* _What you have to do_:
Can you render the material as a two-column CSV with the columns "text" and "answer", one row for each pairing of text and its answer, each in a single quoted field with line breaks replaced by spaces? Begin at the start of the material and stop after the line containing "(480, 958).".

* _Material for locating displayed items_:

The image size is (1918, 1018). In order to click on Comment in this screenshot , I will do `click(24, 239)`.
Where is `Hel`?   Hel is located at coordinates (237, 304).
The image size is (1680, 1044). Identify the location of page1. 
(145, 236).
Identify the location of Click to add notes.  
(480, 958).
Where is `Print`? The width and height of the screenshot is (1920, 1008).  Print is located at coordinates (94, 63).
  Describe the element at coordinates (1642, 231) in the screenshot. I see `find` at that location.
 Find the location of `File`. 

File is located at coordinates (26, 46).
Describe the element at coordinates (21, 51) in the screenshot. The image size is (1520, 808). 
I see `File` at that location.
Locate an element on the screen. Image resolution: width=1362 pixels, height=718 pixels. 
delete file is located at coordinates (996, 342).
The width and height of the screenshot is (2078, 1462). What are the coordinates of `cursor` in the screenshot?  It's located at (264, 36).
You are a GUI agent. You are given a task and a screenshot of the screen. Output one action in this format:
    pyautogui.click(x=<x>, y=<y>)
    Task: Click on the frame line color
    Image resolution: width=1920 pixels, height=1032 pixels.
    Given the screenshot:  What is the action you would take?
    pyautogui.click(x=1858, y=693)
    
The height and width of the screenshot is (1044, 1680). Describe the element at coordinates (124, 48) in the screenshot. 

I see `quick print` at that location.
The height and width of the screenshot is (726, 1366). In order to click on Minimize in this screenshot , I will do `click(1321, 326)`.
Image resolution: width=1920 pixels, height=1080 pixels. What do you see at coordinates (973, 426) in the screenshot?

* _Full solution_:
text,answer
"The image size is (1918, 1018). In order to click on Comment in this screenshot",", I will do `click(24, 239)`."
"Where is `Hel`?","Hel is located at coordinates (237, 304)."
"The image size is (1680, 1044). Identify the location of page1.","(145, 236)."
"Identify the location of Click to add notes.","(480, 958)."